Alıntılanan bölüm →
....
Erdoğan ile Gıda Tarım ve Hayvancılık Bakanı Mehdi Eker’e teşekkür
eden Çelik, düzenlemenin yasalaşmasında, TBMM’de destek veren CHP
ve MHP’ye de teşekkür etti. Bu işin sahibinin AK Parti hükümeti
olduğunu belirten Çelik, "Ama CHP ve MHP bu kanuna destek
vermiştir. BDP’ye teşekkür edemiyorum, çünkü onlar komünist ve
sosyalist gelenekten gelen genlerinden dolayı buna destek
verememiştir. Yıllar yılı sol bu memlekette ‘toprak ekenin-biçenin,
su kullananın’ dedi, ama bunun sadece sloganını attılar, lafını
ürettiler. Onlar sloganları atmaya devam etsin, biz bunu hayatı
geçiriyoruz, bunun pratiğini yapıyoruz" dedi.
Datça Bozburun’daki imar düzenlemesine ilişkin gazetelerde de
yalan, yanlış haberler yer almasını da eleştiren Çelik, "Bir
tarafta Datça-Bozburun, bir tarafta İstanbul merkezi yarımadasında
inşaatlar devam ediyor, sit alanları tahrip ediliyor, tarih yok
ediliyor şeklinde propaganda başladı. Hani Gezi olaylarının
yıldönümüne yakın bir zamana geldik ya onu besleyecek, kışkırtacak
şekilde bazı yayınlar yapılıyor, biz bunun farkındayız" diye
konuştu.
....
Saklanan girdiler →
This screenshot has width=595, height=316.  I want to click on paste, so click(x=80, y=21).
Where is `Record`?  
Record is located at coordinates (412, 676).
....
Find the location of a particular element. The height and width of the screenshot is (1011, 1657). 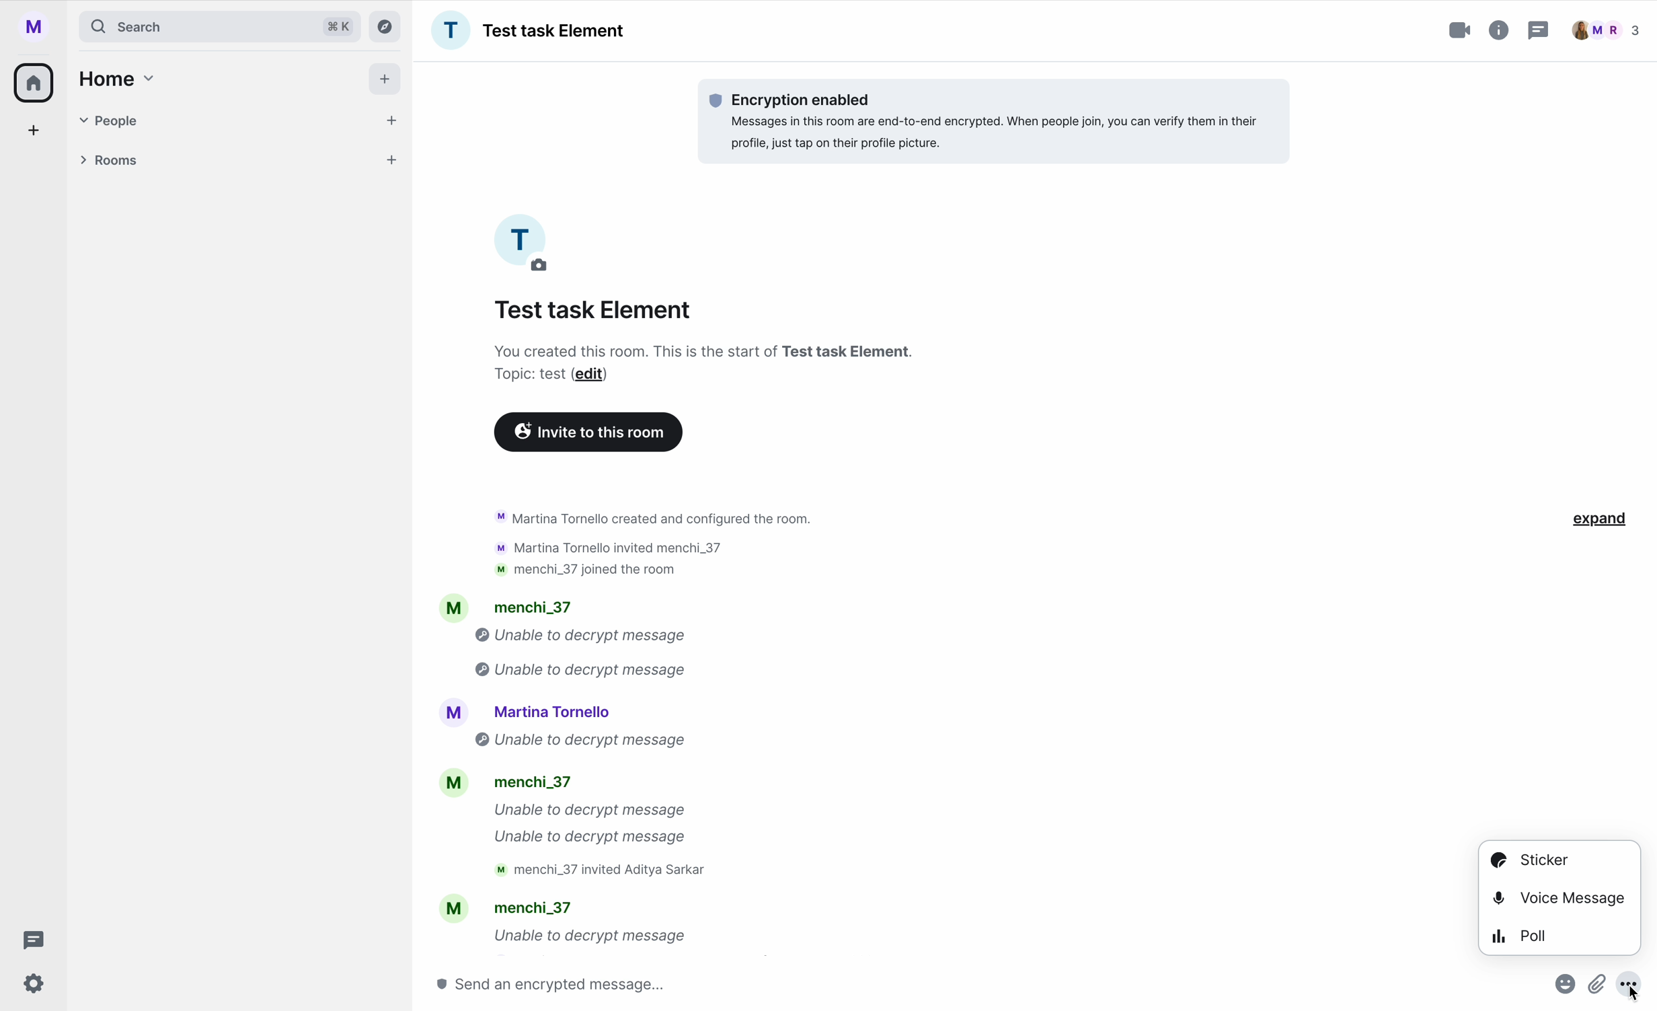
....
Çelik'in açıklamalarını aktaran haber metnini kaldığı yerden devam ettirin. Bu girdiler başka bir kaynaktan alınmıştır.

Yazılı cevap →
FREEDOM HOUSE’UN YAYINLADIĞI RAPOR
Freedom House’un bir rapor yayınladığını anlatan Çelik, "Bizi
muhalif medya zevkten dört köşe oldu. Oh be en kötü bizmişiz. Vay
be biz ne kadar kötüymüşüz bizim düğün bayram vesilesidir diyenler
var. Sevindirik olanlar var. Şunun altını çizmek isterim,
uluslararası kredi derecelendirme kuruluşları Türkiye’nin ekonomik
notunu düşürdüğü zaman da zevkten dört köşe olanlar var. Allah’a
şükürler olsun ki ekonomi kötüye gidiyor diye elini ovuşturanlar.
Bu ahlaki değil" dedi.
Türkiye’de 5 milyona yakın gazetenin satıldığını anlatan Çelik, "Ne
kadarı okunuyor bilemem. 400-500 bini spor basınıdır, onların
kulvarı farklıdır. Bu satılan gazetelerin 4’te 3’ü AK Parti’ye
muhalif olan iktidara muhalif olan basındır. İktidarı
desteklediğinizi söylediğiniz yandaş diye isimlendirdiğiniz basının
toplam tirajı 1 milyon 200 bindir. Türkiye’de yaklaşık bin yakın
köşe yazarı var. bu kadar köşe tutulan başka bir ülke göremezsiniz.
Bu kadar köşe yazarlarının 5’te 4‘ü AK Parti’ye muhaliftir. Bir
ülkenin Başbakanına katil diyeceksiniz onu hırsızla itham
edeceksiniz. Akıla hayale gelmez hakaretlerle tahkir ve tekziple
ailesini karşı karşıya bırakacaksınız ondan sonra çıkıp
diyeceksiniz ki ’Ben özgür değilim. Ben bir şey söylemiyorum’. Daha
ne diyecektin de geri kaldın? Türkiye’de basın özgür değilmiş.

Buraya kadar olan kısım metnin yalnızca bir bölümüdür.